Mpho Mpotoane from Johannesburg told us, "Our history and your history they aren't that different. The events took place with aggression and the youth was involved. In the United States the great leader was Martin Luther King Jr. In South Africa, Nelson Mandela.” And can you believe that I met three young exchange students who had just graduated from Athlone Girls High, the same school as I had? When I attend that school, it would have been absolutely impossible, completely illegal, for those young ladies to enroll at my segregated all-white school—instead they would have been relegated to the lowest rung of the educational ladder.
In addition, The BCRI and the Birmingham Museum of Art were showing,
Have you Heard From Johannesburg Lately?— the seven-part documentary chronicling the history of the global anti-apartheid movement, modeled after the American Civil Rights movement, which took on South Africa’s entrenched apartheid regime. And there was a photographic exhibit on the Apartheid area at the Art Museum. In addition the BCRI, with funding from the Birmingham Jewish Federation, hosted the Helen Suzman traveling exhibit, chronicling the life of the sole anti-apartheid activist and politician, who dared speak out against apartheid for thirty-six years.
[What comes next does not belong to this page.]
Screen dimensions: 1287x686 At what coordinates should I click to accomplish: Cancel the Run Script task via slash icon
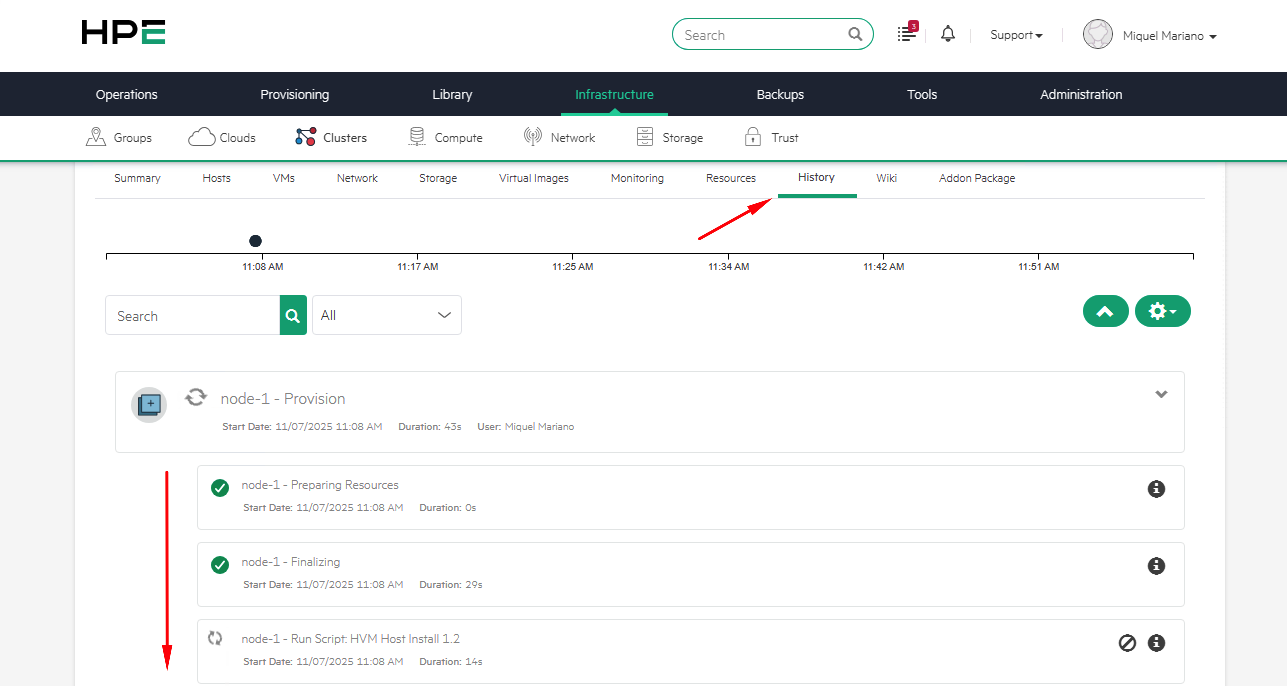(1127, 643)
Looking back, I can see how the two halves of my life have meshed together. Hopefully, the brutal events that sensitized me to the iniquities of racism have shaped me into a better mother, grandmother, teacher, writer and citizen. I would like to end with a quote from The Nine Inheritors: The Extraordinary Odyssey of a Family and Their Ancient Torah Scroll:

All [the inheritors] understood the Torah to be a solemn trust. Being heirs to the Torah had changed them. The Torah served as a touchstone, reminding them who they were and where they had come from, and charging them to do
mitzvot, good deeds, so that evil would never triumph over virtue. As inheritors they were irrevocably linked to their ancestors, trustees of their history and witnesses to the tragic fate of their people and to their survival against all odds. Lest others forget the past, they became witnesses to it, bearers of the standard for future generations.